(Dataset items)
○ ○ ○
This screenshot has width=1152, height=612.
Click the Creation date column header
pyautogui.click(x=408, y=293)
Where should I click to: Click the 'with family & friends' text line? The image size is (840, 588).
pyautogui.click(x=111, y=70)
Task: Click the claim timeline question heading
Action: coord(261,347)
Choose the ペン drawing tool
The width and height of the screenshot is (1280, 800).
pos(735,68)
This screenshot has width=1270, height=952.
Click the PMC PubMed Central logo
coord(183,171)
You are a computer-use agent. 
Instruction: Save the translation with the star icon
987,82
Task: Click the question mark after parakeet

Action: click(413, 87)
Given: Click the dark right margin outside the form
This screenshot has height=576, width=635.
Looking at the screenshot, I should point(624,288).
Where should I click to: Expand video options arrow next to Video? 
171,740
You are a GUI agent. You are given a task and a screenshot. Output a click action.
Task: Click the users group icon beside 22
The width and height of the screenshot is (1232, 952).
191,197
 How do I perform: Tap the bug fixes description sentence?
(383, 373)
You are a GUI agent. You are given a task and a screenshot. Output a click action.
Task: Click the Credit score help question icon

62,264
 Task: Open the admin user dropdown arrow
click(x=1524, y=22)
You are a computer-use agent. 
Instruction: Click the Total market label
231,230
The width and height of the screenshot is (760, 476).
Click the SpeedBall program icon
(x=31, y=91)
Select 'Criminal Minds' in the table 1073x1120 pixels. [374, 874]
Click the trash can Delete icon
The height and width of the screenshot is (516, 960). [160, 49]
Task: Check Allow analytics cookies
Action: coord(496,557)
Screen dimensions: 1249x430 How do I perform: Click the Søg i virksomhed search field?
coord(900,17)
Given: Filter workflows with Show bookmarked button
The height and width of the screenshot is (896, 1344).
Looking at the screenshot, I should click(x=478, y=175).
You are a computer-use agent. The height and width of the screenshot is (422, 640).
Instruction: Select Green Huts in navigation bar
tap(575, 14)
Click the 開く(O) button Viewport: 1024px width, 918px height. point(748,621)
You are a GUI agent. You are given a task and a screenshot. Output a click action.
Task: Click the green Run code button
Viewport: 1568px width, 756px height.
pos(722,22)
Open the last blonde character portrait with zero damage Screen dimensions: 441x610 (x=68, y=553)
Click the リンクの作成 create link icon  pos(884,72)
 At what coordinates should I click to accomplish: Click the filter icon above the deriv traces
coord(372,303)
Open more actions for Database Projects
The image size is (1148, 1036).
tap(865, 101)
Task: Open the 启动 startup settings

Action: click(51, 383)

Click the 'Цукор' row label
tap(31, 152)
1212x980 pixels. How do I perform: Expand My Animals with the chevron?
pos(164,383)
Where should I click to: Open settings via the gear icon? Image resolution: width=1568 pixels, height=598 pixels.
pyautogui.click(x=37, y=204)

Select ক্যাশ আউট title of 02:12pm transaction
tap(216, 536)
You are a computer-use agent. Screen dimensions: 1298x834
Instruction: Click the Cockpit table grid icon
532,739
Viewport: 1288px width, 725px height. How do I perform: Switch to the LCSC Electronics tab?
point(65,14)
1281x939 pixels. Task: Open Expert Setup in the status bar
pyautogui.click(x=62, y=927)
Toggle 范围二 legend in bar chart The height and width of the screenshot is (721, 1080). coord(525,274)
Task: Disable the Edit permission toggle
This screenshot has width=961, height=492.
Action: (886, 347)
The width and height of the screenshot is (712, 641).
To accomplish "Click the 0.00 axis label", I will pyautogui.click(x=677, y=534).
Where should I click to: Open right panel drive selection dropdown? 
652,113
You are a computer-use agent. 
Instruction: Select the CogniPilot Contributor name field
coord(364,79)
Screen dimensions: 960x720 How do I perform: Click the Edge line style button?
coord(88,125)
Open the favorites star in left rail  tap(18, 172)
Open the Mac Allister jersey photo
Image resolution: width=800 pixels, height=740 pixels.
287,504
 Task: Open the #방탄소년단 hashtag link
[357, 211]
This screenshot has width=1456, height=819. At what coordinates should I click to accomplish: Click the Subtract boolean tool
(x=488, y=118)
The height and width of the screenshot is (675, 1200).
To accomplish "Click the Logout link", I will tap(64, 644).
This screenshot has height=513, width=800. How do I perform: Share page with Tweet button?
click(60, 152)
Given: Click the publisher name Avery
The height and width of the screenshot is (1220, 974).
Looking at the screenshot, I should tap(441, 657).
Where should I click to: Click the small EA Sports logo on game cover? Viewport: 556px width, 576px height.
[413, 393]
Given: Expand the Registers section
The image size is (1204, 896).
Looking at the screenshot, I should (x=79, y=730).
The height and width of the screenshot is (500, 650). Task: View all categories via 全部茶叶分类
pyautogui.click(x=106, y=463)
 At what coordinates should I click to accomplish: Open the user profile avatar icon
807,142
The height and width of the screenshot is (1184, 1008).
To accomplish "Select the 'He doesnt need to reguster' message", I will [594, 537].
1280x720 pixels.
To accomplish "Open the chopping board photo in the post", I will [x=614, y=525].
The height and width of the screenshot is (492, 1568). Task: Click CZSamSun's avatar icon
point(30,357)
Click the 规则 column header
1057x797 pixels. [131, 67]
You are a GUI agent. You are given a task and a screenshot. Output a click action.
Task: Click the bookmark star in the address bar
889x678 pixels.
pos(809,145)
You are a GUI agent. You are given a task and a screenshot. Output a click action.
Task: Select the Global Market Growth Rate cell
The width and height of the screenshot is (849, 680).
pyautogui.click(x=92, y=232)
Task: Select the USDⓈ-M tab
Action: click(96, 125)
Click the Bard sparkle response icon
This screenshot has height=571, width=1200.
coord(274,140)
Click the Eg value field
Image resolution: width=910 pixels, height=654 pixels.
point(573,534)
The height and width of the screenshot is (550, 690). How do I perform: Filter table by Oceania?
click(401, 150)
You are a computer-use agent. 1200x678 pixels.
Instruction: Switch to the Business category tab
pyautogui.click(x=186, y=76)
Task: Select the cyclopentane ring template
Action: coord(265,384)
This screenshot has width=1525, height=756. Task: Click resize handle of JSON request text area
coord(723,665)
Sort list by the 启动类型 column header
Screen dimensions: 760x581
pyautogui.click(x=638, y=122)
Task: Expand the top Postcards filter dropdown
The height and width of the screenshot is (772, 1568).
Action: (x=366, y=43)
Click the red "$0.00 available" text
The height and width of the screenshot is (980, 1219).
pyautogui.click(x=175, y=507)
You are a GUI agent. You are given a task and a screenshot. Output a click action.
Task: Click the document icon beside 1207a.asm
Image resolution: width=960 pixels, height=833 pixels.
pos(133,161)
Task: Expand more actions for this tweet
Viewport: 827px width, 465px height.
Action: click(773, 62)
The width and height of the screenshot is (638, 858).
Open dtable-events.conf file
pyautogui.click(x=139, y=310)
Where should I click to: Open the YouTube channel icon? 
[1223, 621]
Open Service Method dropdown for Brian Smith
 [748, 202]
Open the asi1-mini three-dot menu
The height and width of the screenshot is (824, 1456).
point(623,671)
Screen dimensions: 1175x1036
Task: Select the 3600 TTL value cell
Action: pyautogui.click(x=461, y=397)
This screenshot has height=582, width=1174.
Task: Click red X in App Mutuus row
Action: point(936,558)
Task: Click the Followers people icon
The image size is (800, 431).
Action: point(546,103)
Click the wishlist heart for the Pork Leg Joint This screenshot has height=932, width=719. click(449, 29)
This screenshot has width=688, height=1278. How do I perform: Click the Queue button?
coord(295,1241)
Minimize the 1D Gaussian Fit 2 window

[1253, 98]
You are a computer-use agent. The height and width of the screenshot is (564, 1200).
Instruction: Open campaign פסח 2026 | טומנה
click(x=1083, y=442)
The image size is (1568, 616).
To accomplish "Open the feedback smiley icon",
○ ○ ○
#### Task brief:
Exactly as written above, copy out all the records.

#### Result for this exercise:
This screenshot has width=1152, height=612.
Click the Creation date column header
pyautogui.click(x=408, y=293)
Where should I click to: Click the 'with family & friends' text line? The image size is (840, 588).
pyautogui.click(x=111, y=70)
Task: Click the claim timeline question heading
Action: coord(261,347)
Choose the ペン drawing tool
The width and height of the screenshot is (1280, 800).
pos(735,68)
This screenshot has width=1270, height=952.
Click the PMC PubMed Central logo
coord(183,171)
You are a computer-use agent. 
Instruction: Save the translation with the star icon
987,82
Task: Click the question mark after parakeet

Action: click(413, 87)
Given: Click the dark right margin outside the form
This screenshot has height=576, width=635.
Looking at the screenshot, I should point(624,288).
Where should I click to: Expand video options arrow next to Video? 
171,740
You are a GUI agent. You are given a task and a screenshot. Output a click action.
Task: Click the users group icon beside 22
The width and height of the screenshot is (1232, 952).
191,197
 How do I perform: Tap the bug fixes description sentence?
(383, 373)
You are a GUI agent. You are given a task and a screenshot. Output a click action.
Task: Click the Credit score help question icon

62,264
 Task: Open the admin user dropdown arrow
click(x=1524, y=22)
You are a computer-use agent. 
Instruction: Click the Total market label
231,230
The width and height of the screenshot is (760, 476).
Click the SpeedBall program icon
(x=31, y=91)
Select 'Criminal Minds' in the table 1073x1120 pixels. [374, 874]
Click the trash can Delete icon
The height and width of the screenshot is (516, 960). [160, 49]
Task: Check Allow analytics cookies
Action: coord(496,557)
Screen dimensions: 1249x430 How do I perform: Click the Søg i virksomhed search field?
coord(900,17)
Given: Filter workflows with Show bookmarked button
The height and width of the screenshot is (896, 1344).
Looking at the screenshot, I should click(x=478, y=175).
You are a computer-use agent. The height and width of the screenshot is (422, 640).
Instruction: Select Green Huts in navigation bar
tap(575, 14)
Click the 開く(O) button Viewport: 1024px width, 918px height. point(748,621)
You are a GUI agent. You are given a task and a screenshot. Output a click action.
Task: Click the green Run code button
Viewport: 1568px width, 756px height.
pos(722,22)
Open the last blonde character portrait with zero damage Screen dimensions: 441x610 (x=68, y=553)
Click the リンクの作成 create link icon  pos(884,72)
 At what coordinates should I click to accomplish: Click the filter icon above the deriv traces
coord(372,303)
Open more actions for Database Projects
The image size is (1148, 1036).
tap(865, 101)
Task: Open the 启动 startup settings

Action: click(51, 383)

Click the 'Цукор' row label
tap(31, 152)
1212x980 pixels. How do I perform: Expand My Animals with the chevron?
pos(164,383)
Where should I click to: Open settings via the gear icon? Image resolution: width=1568 pixels, height=598 pixels.
pyautogui.click(x=37, y=204)

Select ক্যাশ আউট title of 02:12pm transaction
tap(216, 536)
You are a computer-use agent. Screen dimensions: 1298x834
Instruction: Click the Cockpit table grid icon
532,739
Viewport: 1288px width, 725px height. How do I perform: Switch to the LCSC Electronics tab?
point(65,14)
1281x939 pixels. Task: Open Expert Setup in the status bar
pyautogui.click(x=62, y=927)
Toggle 范围二 legend in bar chart The height and width of the screenshot is (721, 1080). coord(525,274)
Task: Disable the Edit permission toggle
This screenshot has width=961, height=492.
Action: (886, 347)
The width and height of the screenshot is (712, 641).
To accomplish "Click the 0.00 axis label", I will pyautogui.click(x=677, y=534).
Where should I click to: Open right panel drive selection dropdown? 
652,113
You are a computer-use agent. 
Instruction: Select the CogniPilot Contributor name field
coord(364,79)
Screen dimensions: 960x720 How do I perform: Click the Edge line style button?
coord(88,125)
Open the favorites star in left rail  tap(18, 172)
Open the Mac Allister jersey photo
Image resolution: width=800 pixels, height=740 pixels.
287,504
 Task: Open the #방탄소년단 hashtag link
[357, 211]
This screenshot has width=1456, height=819. At what coordinates should I click to accomplish: Click the Subtract boolean tool
(x=488, y=118)
The height and width of the screenshot is (675, 1200).
To accomplish "Click the Logout link", I will tap(64, 644).
This screenshot has height=513, width=800. How do I perform: Share page with Tweet button?
click(60, 152)
Given: Click the publisher name Avery
The height and width of the screenshot is (1220, 974).
Looking at the screenshot, I should tap(441, 657).
Where should I click to: Click the small EA Sports logo on game cover? Viewport: 556px width, 576px height.
[413, 393]
Given: Expand the Registers section
The image size is (1204, 896).
Looking at the screenshot, I should (x=79, y=730).
The height and width of the screenshot is (500, 650). Task: View all categories via 全部茶叶分类
pyautogui.click(x=106, y=463)
 At what coordinates should I click to accomplish: Open the user profile avatar icon
807,142
The height and width of the screenshot is (1184, 1008).
To accomplish "Select the 'He doesnt need to reguster' message", I will [594, 537].
1280x720 pixels.
To accomplish "Open the chopping board photo in the post", I will [x=614, y=525].
The height and width of the screenshot is (492, 1568). Task: Click CZSamSun's avatar icon
point(30,357)
Click the 规则 column header
1057x797 pixels. [131, 67]
You are a GUI agent. You are given a task and a screenshot. Output a click action.
Task: Click the bookmark star in the address bar
889x678 pixels.
pos(809,145)
You are a GUI agent. You are given a task and a screenshot. Output a click action.
Task: Select the Global Market Growth Rate cell
The width and height of the screenshot is (849, 680).
pyautogui.click(x=92, y=232)
Task: Select the USDⓈ-M tab
Action: click(96, 125)
Click the Bard sparkle response icon
This screenshot has height=571, width=1200.
coord(274,140)
Click the Eg value field
Image resolution: width=910 pixels, height=654 pixels.
point(573,534)
The height and width of the screenshot is (550, 690). How do I perform: Filter table by Oceania?
click(401, 150)
You are a computer-use agent. 1200x678 pixels.
Instruction: Switch to the Business category tab
pyautogui.click(x=186, y=76)
Task: Select the cyclopentane ring template
Action: coord(265,384)
This screenshot has width=1525, height=756. Task: Click resize handle of JSON request text area
coord(723,665)
Sort list by the 启动类型 column header
Screen dimensions: 760x581
pyautogui.click(x=638, y=122)
Task: Expand the top Postcards filter dropdown
The height and width of the screenshot is (772, 1568).
Action: (x=366, y=43)
Click the red "$0.00 available" text
The height and width of the screenshot is (980, 1219).
pyautogui.click(x=175, y=507)
You are a GUI agent. You are given a task and a screenshot. Output a click action.
Task: Click the document icon beside 1207a.asm
Image resolution: width=960 pixels, height=833 pixels.
pos(133,161)
Task: Expand more actions for this tweet
Viewport: 827px width, 465px height.
Action: click(773, 62)
The width and height of the screenshot is (638, 858).
Open dtable-events.conf file
pyautogui.click(x=139, y=310)
Where should I click to: Open the YouTube channel icon? 
[1223, 621]
Open Service Method dropdown for Brian Smith
 [748, 202]
Open the asi1-mini three-dot menu
The height and width of the screenshot is (824, 1456).
point(623,671)
Screen dimensions: 1175x1036
Task: Select the 3600 TTL value cell
Action: pyautogui.click(x=461, y=397)
This screenshot has height=582, width=1174.
Task: Click red X in App Mutuus row
Action: point(936,558)
Task: Click the Followers people icon
The image size is (800, 431).
Action: point(546,103)
Click the wishlist heart for the Pork Leg Joint This screenshot has height=932, width=719. click(449, 29)
This screenshot has width=688, height=1278. How do I perform: Click the Queue button?
coord(295,1241)
Minimize the 1D Gaussian Fit 2 window

[1253, 98]
You are a computer-use agent. The height and width of the screenshot is (564, 1200).
Instruction: Open campaign פסח 2026 | טומנה
click(x=1083, y=442)
The image size is (1568, 616).
To accomplish "Open the feedback smiley icon",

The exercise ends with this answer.